══ DATASET ROWS
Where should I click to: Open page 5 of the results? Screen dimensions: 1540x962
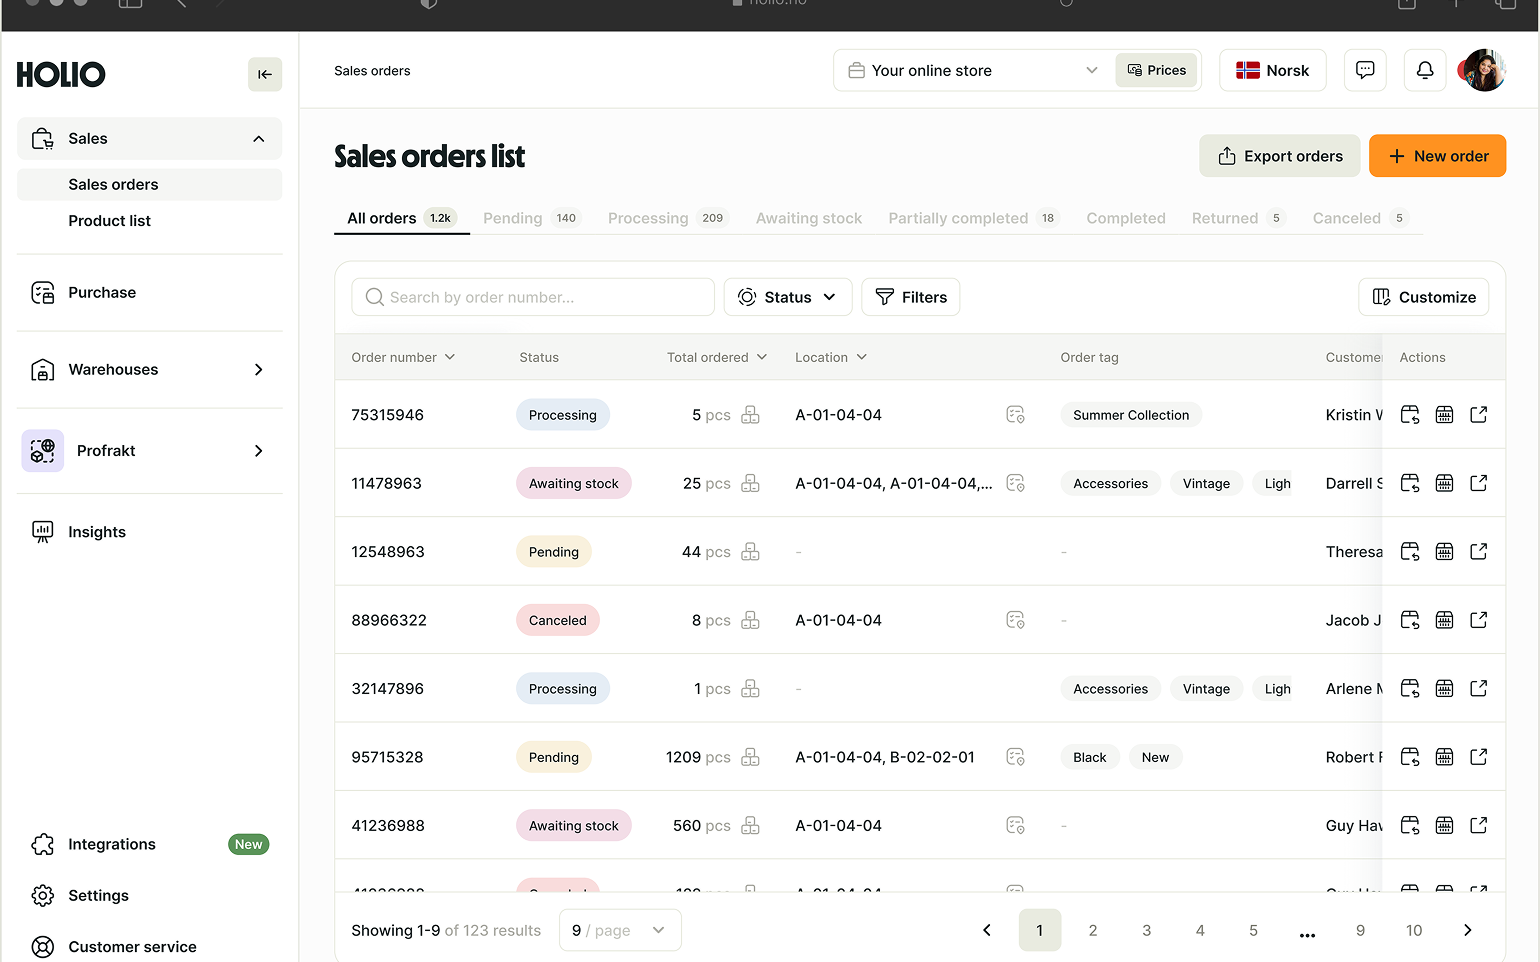(x=1253, y=930)
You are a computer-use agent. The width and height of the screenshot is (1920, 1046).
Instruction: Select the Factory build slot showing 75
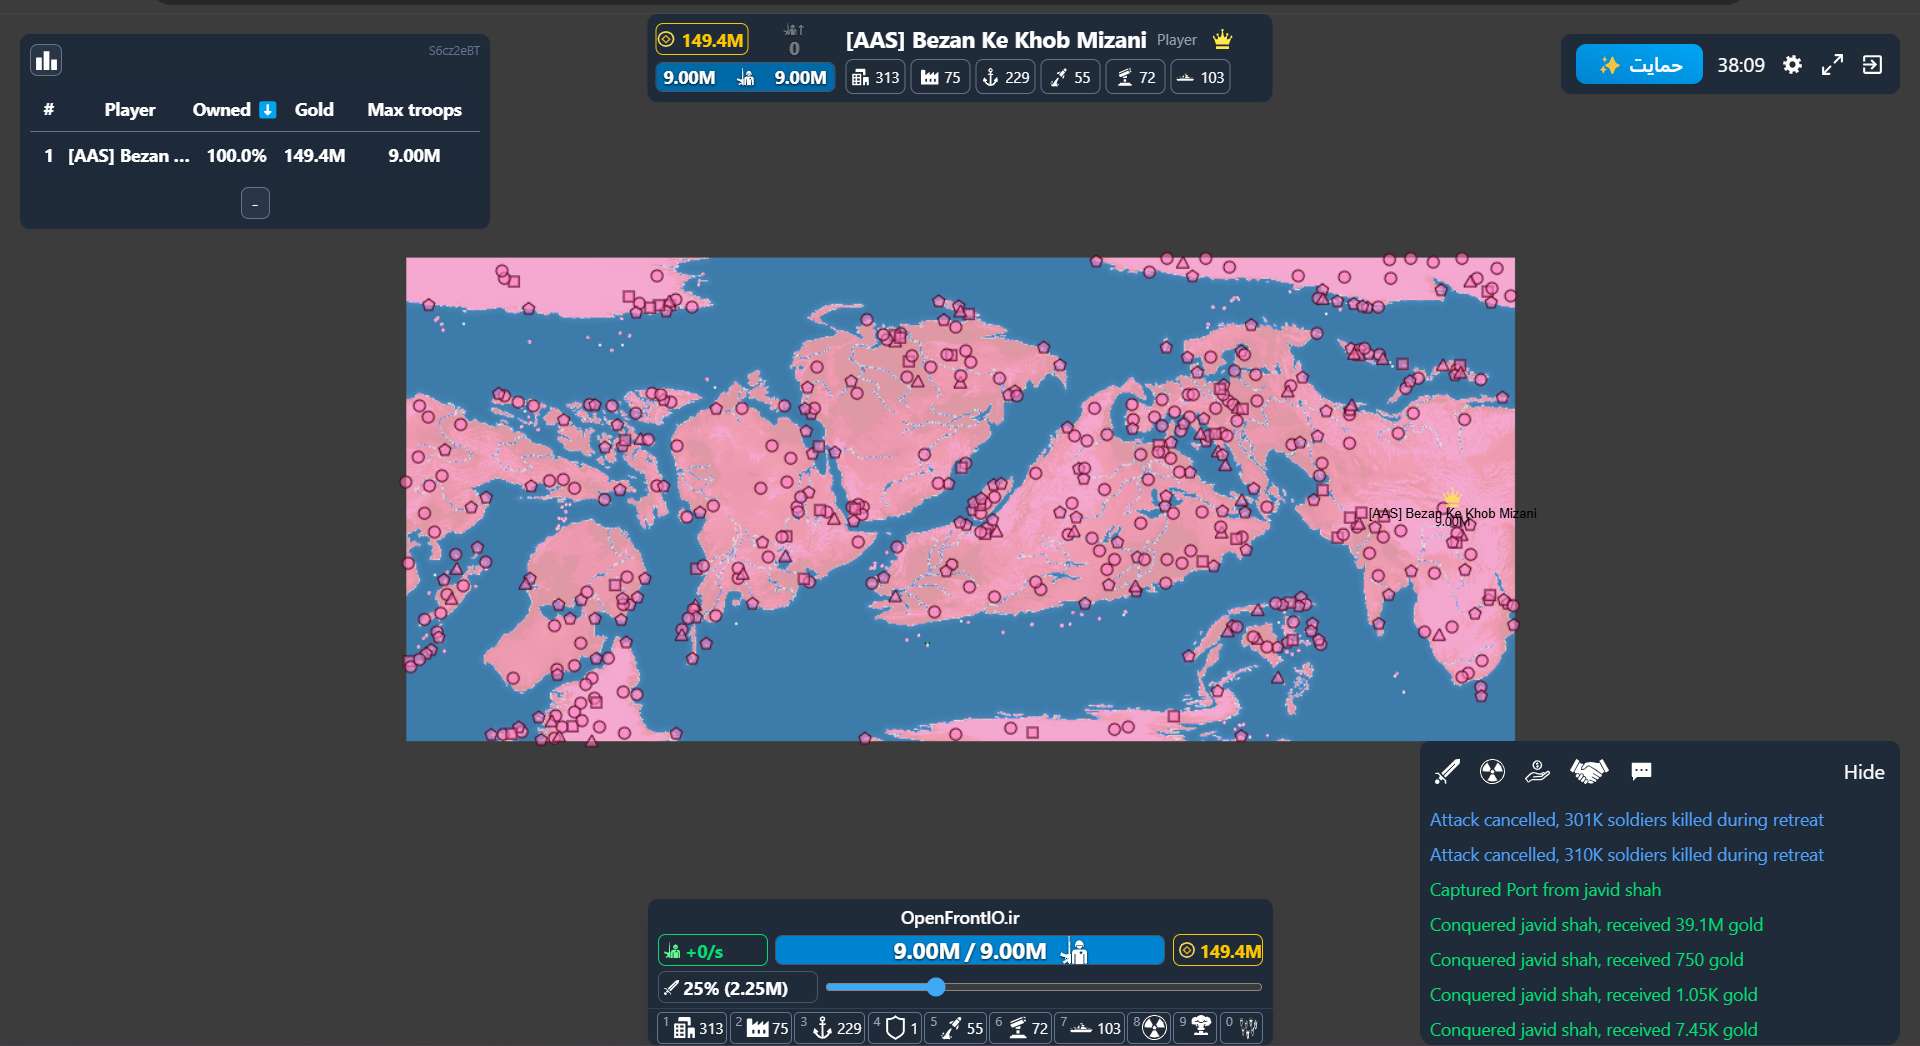[762, 1028]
════
**DESCRIPTION OF THE TASK**
Write out all of the data above again, line by line, adding -114 to every coordinate value in the answers. Leave the pictures out.

**FINAL RESULT**
Where should I click to: Open page 5 of the results? Screen dimensions: 1540x962
(x=1139, y=816)
You are a computer-use agent. The width and height of the screenshot is (1920, 1046).
Instruction: Select the Factory build slot showing 75
[648, 914]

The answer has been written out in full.